Record excerpts:
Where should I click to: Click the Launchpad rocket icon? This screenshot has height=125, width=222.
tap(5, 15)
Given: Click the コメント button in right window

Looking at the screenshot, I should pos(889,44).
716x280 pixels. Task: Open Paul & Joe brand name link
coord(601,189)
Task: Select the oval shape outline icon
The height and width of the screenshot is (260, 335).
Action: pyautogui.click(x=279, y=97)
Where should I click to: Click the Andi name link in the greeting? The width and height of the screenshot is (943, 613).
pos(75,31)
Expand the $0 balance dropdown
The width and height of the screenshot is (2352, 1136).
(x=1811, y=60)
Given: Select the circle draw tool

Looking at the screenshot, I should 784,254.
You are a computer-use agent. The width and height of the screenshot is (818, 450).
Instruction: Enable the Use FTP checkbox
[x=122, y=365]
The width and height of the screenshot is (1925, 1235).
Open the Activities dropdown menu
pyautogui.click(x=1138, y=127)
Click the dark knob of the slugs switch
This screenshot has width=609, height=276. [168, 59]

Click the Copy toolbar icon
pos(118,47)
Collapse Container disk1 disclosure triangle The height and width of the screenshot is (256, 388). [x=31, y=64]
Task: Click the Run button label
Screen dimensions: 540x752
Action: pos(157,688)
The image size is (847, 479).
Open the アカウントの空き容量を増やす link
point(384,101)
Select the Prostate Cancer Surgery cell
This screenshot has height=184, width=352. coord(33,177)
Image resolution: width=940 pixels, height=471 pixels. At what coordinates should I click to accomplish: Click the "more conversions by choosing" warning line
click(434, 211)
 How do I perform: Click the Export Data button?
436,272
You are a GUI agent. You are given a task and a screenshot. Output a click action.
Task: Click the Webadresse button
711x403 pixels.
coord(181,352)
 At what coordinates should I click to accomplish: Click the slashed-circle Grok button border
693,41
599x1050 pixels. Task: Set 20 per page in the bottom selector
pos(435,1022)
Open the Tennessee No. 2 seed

Work to be completed:
Please return all lines above in which the string "agent" is found.

Result of the exercise:
You are a computer-use agent. The width and height of the screenshot is (818, 450).
You are a GUI agent. You are given a task and a screenshot. Output a click action.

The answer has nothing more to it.